Let xyz is 3 digits number.

Given that sum of digits = 10

$$ \therefore $$ x + y + z = 10 ......(1)

Also x can't be 0 as if x = 0 then it will become 2 digits number.

So, x $$ \ge $$ 1, y $$ \ge $$ 0, z $$ \ge $$ 0

As x $$ \ge $$ 1

$$ \Rightarrow $$ x $$-$$ 1 $$ \ge $$ 0

Let x $$-$$ 1 = t

$$ \therefore $$ t $$ \ge $$ 0

From equation (1)

(x $$-$$ 1) + y + z = 9

$$ \Rightarrow $$ t + y + z = 9

Now this problem becomes, distributing 9 things among 3 people t, y, z.
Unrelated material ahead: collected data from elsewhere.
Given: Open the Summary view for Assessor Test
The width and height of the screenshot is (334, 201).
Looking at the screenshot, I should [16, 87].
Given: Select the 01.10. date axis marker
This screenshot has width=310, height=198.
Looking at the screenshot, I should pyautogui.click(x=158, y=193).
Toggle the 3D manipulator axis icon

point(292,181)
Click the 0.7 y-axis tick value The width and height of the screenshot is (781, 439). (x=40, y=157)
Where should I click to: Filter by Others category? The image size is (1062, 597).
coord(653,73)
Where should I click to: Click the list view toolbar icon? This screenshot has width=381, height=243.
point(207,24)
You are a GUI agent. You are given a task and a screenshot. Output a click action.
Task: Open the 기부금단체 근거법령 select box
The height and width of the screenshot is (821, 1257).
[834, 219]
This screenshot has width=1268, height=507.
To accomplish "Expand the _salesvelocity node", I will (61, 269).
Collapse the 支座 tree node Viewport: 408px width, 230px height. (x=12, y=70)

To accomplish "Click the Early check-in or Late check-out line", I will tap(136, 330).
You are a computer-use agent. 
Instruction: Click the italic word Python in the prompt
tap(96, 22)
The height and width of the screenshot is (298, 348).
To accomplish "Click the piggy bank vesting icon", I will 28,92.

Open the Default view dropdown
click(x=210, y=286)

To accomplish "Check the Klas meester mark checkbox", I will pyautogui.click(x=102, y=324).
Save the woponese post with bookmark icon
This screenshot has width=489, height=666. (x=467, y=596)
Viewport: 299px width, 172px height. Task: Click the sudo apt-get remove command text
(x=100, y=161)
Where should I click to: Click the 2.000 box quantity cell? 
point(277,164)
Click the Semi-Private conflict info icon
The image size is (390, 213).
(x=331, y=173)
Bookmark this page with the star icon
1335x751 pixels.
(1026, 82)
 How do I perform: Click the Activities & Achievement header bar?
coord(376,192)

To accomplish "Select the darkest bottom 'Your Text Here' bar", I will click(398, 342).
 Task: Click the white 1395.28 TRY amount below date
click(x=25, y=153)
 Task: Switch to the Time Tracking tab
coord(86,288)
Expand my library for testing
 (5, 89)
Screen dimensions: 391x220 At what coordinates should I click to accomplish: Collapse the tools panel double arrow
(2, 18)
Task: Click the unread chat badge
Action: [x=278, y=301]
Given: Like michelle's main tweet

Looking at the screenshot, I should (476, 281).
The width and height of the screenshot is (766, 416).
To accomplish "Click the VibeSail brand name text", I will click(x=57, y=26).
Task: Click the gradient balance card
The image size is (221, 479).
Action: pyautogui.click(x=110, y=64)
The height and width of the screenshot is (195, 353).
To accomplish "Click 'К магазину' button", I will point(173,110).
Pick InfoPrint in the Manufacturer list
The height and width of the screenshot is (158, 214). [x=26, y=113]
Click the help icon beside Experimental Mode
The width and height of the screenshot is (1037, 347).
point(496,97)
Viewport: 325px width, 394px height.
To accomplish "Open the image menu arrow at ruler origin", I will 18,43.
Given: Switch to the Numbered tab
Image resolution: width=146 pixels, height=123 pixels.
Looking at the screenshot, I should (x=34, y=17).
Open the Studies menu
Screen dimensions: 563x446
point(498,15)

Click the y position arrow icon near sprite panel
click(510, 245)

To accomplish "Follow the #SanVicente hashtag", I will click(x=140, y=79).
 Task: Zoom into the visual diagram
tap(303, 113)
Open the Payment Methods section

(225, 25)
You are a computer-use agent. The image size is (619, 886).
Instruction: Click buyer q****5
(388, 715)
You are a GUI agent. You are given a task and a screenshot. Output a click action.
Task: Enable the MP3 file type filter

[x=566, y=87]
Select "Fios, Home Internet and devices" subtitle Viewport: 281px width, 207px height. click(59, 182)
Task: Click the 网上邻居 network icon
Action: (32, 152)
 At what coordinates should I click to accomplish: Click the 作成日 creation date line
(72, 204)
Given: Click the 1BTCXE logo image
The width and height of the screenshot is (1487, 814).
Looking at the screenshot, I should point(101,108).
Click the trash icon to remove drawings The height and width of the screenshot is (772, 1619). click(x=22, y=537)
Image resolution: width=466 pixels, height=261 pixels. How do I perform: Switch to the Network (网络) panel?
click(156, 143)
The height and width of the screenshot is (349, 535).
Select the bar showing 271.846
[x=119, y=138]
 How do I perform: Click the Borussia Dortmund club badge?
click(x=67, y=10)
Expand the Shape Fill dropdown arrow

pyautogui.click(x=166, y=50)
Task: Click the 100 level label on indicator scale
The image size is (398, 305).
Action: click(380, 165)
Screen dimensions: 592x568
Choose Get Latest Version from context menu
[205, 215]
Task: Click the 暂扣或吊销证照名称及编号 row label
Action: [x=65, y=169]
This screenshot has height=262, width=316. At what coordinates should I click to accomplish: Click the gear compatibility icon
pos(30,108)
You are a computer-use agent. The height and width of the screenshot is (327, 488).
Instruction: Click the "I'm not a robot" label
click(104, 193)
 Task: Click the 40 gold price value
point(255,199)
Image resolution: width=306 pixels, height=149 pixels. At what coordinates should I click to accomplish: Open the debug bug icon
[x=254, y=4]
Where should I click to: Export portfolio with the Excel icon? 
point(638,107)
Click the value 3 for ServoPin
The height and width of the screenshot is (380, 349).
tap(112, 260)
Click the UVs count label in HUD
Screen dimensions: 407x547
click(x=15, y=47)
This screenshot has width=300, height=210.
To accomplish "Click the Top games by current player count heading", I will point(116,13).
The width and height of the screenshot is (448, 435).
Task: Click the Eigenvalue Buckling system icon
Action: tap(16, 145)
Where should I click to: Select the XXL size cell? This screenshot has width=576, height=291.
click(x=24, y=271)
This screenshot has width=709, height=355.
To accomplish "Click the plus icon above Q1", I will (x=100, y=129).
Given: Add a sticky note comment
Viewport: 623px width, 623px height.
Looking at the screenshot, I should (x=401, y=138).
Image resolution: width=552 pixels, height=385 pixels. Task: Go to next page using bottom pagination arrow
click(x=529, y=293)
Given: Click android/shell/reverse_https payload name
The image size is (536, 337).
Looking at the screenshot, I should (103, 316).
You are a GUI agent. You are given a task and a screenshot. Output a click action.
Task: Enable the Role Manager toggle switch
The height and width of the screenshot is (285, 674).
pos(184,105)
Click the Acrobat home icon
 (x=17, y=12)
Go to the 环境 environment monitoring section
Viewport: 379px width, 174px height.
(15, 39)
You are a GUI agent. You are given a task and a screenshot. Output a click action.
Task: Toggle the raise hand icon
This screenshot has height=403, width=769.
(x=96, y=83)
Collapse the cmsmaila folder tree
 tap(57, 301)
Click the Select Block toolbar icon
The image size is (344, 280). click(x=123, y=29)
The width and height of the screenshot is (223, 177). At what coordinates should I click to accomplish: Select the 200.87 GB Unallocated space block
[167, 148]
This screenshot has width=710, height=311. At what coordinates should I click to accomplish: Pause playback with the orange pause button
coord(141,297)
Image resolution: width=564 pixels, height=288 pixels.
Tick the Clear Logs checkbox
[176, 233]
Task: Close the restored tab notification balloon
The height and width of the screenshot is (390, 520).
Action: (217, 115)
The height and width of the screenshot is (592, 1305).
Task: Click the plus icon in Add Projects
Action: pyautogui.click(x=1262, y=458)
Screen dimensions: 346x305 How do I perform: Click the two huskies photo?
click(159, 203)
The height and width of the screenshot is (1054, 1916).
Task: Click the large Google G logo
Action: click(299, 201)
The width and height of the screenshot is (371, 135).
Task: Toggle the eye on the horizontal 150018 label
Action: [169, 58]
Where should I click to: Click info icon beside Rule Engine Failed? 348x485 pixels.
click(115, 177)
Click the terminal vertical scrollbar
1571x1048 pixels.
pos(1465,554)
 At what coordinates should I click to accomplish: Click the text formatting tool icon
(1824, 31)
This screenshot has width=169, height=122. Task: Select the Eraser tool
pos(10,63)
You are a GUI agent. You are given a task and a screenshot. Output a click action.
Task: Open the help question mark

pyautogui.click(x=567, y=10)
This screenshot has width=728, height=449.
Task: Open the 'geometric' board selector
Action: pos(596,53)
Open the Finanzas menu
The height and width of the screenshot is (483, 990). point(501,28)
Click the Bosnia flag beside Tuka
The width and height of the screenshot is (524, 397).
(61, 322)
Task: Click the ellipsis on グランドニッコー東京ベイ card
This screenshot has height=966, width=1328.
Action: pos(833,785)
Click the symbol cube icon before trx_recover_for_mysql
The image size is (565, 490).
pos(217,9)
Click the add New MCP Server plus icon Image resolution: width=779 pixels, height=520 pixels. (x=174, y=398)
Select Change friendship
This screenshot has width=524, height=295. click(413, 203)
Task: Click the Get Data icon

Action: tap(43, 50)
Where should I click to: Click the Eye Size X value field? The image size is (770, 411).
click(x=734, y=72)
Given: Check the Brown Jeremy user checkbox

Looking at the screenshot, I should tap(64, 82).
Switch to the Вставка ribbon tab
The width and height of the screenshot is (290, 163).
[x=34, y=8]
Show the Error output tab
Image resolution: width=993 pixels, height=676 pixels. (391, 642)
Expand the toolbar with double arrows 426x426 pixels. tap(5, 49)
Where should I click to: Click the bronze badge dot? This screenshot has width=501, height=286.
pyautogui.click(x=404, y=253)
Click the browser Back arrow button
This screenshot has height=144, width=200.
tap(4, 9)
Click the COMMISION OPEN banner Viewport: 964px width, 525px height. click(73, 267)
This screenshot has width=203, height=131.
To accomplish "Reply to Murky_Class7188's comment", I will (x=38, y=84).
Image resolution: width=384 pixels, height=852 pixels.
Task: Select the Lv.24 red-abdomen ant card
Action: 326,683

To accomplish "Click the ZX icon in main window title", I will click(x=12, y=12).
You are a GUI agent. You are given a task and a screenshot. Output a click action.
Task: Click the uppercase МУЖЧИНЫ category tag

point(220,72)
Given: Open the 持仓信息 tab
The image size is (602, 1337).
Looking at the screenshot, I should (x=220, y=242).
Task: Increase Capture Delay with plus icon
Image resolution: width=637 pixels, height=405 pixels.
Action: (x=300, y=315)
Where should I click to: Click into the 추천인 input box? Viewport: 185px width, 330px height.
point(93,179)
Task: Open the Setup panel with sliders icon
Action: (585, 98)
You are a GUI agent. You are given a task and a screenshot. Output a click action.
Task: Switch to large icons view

Number of ways we can do that

= $${}^{9 + 3 - 1}{C_{3 - 1}} = {}^{11}{C_2} = 55$$

Now when 3 digit number is 900 then t = 9, y = 0, z = 0.

And when t = 9, then

x $$-$$ 1 = 9

$$ \Rightarrow $$ x = 10

But we can't take x = 10 in a 3 digits number. So, we have to remove this case.

$$ \therefore $$ Total number of 3 digit numbers = 55 $$-$$ 1 = 54.